* Testo fornito:
○ ○ ○ ○ ○ ○ ○
Per le attività più progettuali sarà fondamentale l'utilizzo di metodologie Agile, come lo Scrum, in modo che ogni persona abbia un ruolo e un backlog di lavoro chiaro e ogni team un obiettivo e una pianificazione comune e condivisa. Tutte le attività con i loro processi e metodi, saranno sempre più connesse e tutto dovrà essere inviato, tracciato, reportizzato e controllato. Le attività di Business intelligence, oggi delegate a monitorare il rapporto tra Azienda e Clienti/Fornitori con KPI dedicati, giocheranno un ruolo centrale.
In futuro ci sarà una miriade di fornitori e clienti interni: i dipendenti. Milioni di scambi da trasformare in nuovi KPI e processi di monitoring e revisione continua. Saranno richieste nuove competenze e sarà vincente chi farà dell’attività in team e della condivisione un punto di eccellenza. I manager dovranno essere orientati a guidare processi e KPI e agevolare le interconnessioni. La vera sfida sarà quindi la gestione delle risorse umane: bisognerà investire in formazione, coaching dei responsabili e soprattutto sulla motivazione dei dipendenti.
○ ○ ○ ○ ○ ○ ○
* Voci fornite:
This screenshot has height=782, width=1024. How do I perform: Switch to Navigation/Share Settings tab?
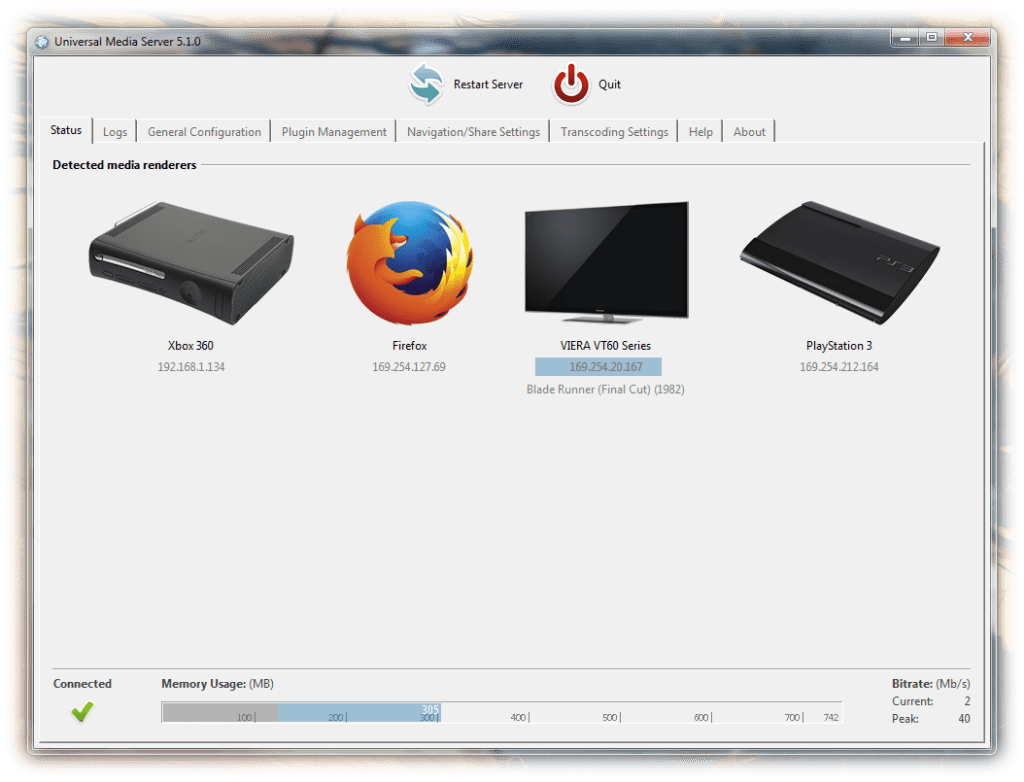coord(473,131)
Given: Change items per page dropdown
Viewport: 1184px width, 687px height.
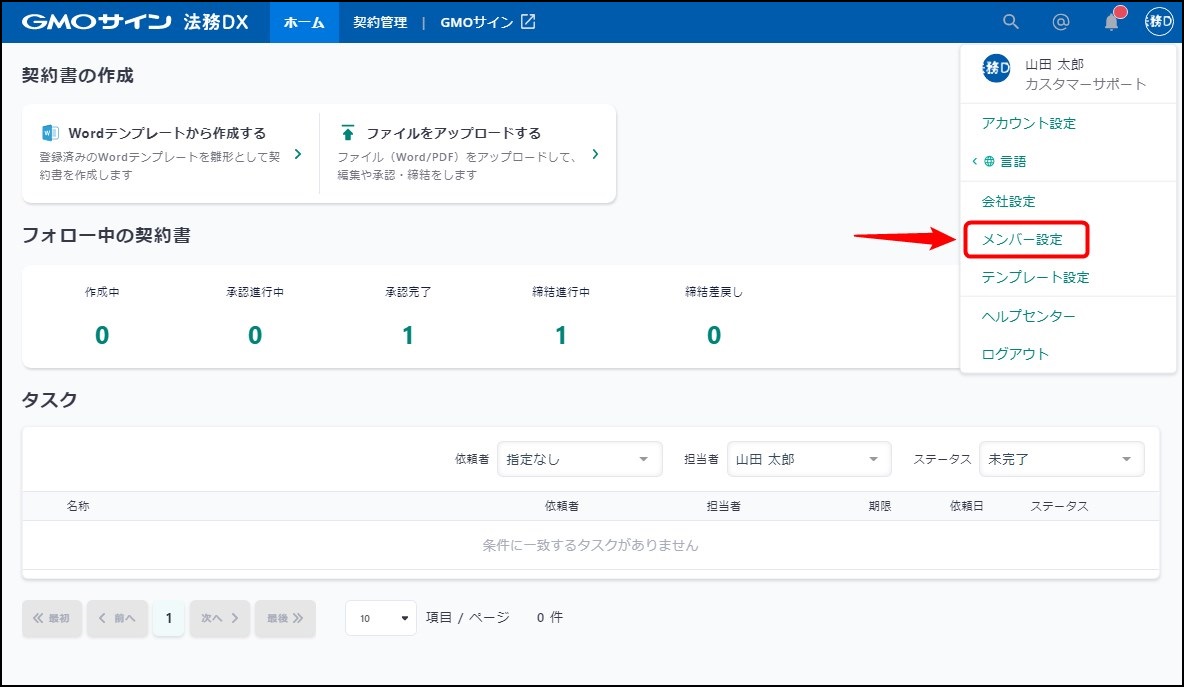Looking at the screenshot, I should (x=381, y=618).
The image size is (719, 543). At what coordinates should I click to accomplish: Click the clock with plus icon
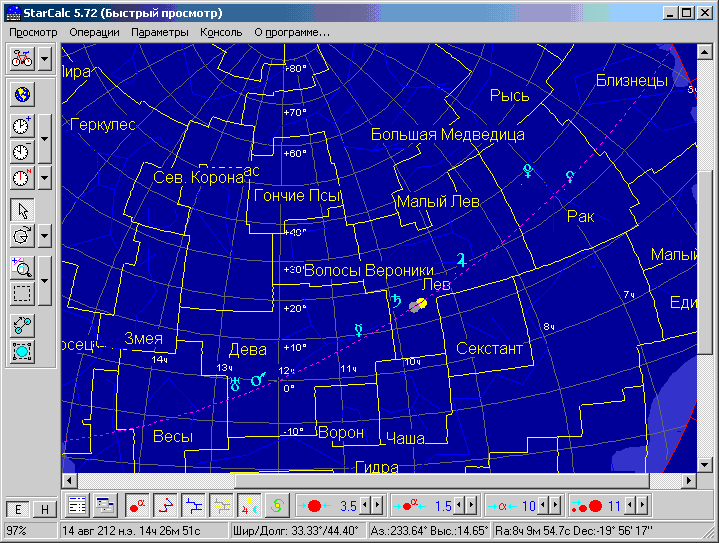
○ ○ ○ ○ ○ ○ ○
* Elenco dei compiti:
• A. Nel testo sul futuro del lavoro, quale metodologia Agile viene indicata come esempio?
• B. Secondo il testo sul futuro del lavoro, quali sono tutte le operazioni a cui dovrà essere sottoposto tutto?
• C. Prosegui il testo sul futuro del lavoro dopo la sua ultima frase.
Le voci non servono per svolgere nessuno dei compiti.

* Risposte ai compiti:
• A. Lo Scrum.

• B. Inviato, tracciato, reportizzato e controllato.

• C.
Il 35% degli Smart worker identifica, infatti, come principale criticità legata al lavoro da casa un calo di motivazione e sarà più difficile per i dipartimenti HR lavorare sul clima aziendale, coinvolgere i dipendenti nelle strategie aziendali, stimolare e verificare a distanza comportamenti virtuosi (o viziosi). In una situazione di Remote working massivo e stabile le persone potrebbero sentirsi completamente autonome, quasi delle micro-aziende rispetto alle aziende-madri, provare un senso di distacco e non percepire differenze tra il lavorare (da remoto) per un’azienda piuttosto che per un’altra.
Incentivi “convenzionali”, di tipo monetario o benefit potrebbero non essere sufficientemente differenzianti. Inoltre, la più elevata proceduralizzazione e formalizzazione del lavoro, potrebbe peggiorare questa percezione se introdotta con modalità non idonee.
In questo contesto un possibile cambio radicale nel concetto di incentivazione e gestione delle risorse potrebbe essere portato da una utilizzo più esteso e radicale dei concetti di Enterprise gamification e Social network aziendali. Alcune grandi multinazionali come Samsung, Microsoft, SAP o McDonald’s utilizzano oggi la gamification per incentivare la motivazione e l’engagement dei loro dipendenti.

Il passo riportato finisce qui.